YOUR OBJECTIVE: In the rows below, switch every "bell icon" to "bell button" and reproduce the rest of the lines unchanged.
__________________________________________________
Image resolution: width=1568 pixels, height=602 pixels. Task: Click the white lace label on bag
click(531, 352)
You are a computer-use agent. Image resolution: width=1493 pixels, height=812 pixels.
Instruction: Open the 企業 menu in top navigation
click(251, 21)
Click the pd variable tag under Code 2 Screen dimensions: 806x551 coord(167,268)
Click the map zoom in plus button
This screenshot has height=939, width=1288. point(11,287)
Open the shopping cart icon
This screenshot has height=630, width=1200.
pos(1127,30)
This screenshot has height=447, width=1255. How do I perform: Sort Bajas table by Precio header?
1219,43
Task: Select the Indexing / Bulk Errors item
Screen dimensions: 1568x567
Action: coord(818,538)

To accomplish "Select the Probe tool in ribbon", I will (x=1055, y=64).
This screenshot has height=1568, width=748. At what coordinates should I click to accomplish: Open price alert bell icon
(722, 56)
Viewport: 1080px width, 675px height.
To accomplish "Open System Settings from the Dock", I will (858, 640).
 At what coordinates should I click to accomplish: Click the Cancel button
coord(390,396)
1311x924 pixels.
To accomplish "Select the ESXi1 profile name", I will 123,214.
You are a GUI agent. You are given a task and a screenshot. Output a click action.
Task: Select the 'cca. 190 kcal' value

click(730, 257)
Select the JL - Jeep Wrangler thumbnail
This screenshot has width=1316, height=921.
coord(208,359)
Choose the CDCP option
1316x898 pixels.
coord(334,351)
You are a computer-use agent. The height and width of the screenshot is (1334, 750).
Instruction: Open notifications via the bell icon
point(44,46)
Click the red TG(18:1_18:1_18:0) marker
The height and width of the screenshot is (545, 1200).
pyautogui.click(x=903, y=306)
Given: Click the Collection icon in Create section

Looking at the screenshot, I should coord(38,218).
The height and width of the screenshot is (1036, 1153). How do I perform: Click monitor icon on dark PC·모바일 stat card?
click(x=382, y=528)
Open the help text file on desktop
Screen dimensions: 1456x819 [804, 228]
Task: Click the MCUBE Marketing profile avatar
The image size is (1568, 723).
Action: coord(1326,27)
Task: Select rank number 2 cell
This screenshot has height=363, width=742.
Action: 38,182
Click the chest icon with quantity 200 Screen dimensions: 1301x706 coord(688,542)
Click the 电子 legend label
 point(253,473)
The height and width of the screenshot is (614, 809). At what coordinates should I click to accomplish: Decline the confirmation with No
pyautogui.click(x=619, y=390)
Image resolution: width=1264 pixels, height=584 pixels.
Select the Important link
__________________________________________________
WORKED SOLUTION:
Image resolution: width=1568 pixels, height=602 pixels. Task: Click the white lace label on bag
click(531, 352)
You are a computer-use agent. Image resolution: width=1493 pixels, height=812 pixels.
Instruction: Open the 企業 menu in top navigation
click(251, 21)
Click the pd variable tag under Code 2 Screen dimensions: 806x551 coord(167,268)
Click the map zoom in plus button
This screenshot has height=939, width=1288. point(11,287)
Open the shopping cart icon
This screenshot has height=630, width=1200.
pos(1127,30)
This screenshot has height=447, width=1255. How do I perform: Sort Bajas table by Precio header?
1219,43
Task: Select the Indexing / Bulk Errors item
Screen dimensions: 1568x567
Action: coord(818,538)

To accomplish "Select the Probe tool in ribbon", I will (x=1055, y=64).
This screenshot has height=1568, width=748. At what coordinates should I click to accomplish: Open price alert bell button
(722, 56)
Viewport: 1080px width, 675px height.
To accomplish "Open System Settings from the Dock", I will (858, 640).
 At what coordinates should I click to accomplish: Click the Cancel button
coord(390,396)
1311x924 pixels.
To accomplish "Select the ESXi1 profile name", I will 123,214.
You are a GUI agent. You are given a task and a screenshot. Output a click action.
Task: Select the 'cca. 190 kcal' value

click(730, 257)
Select the JL - Jeep Wrangler thumbnail
This screenshot has width=1316, height=921.
coord(208,359)
Choose the CDCP option
1316x898 pixels.
coord(334,351)
You are a computer-use agent. The height and width of the screenshot is (1334, 750).
Instruction: Open notifications via the bell button
point(44,46)
Click the red TG(18:1_18:1_18:0) marker
The height and width of the screenshot is (545, 1200).
pyautogui.click(x=903, y=306)
Given: Click the Collection icon in Create section

Looking at the screenshot, I should coord(38,218).
The height and width of the screenshot is (1036, 1153). How do I perform: Click monitor icon on dark PC·모바일 stat card?
click(x=382, y=528)
Open the help text file on desktop
Screen dimensions: 1456x819 [804, 228]
Task: Click the MCUBE Marketing profile avatar
The image size is (1568, 723).
Action: coord(1326,27)
Task: Select rank number 2 cell
This screenshot has height=363, width=742.
Action: 38,182
Click the chest icon with quantity 200 Screen dimensions: 1301x706 coord(688,542)
Click the 电子 legend label
 point(253,473)
The height and width of the screenshot is (614, 809). At what coordinates should I click to accomplish: Decline the confirmation with No
pyautogui.click(x=619, y=390)
Image resolution: width=1264 pixels, height=584 pixels.
Select the Important link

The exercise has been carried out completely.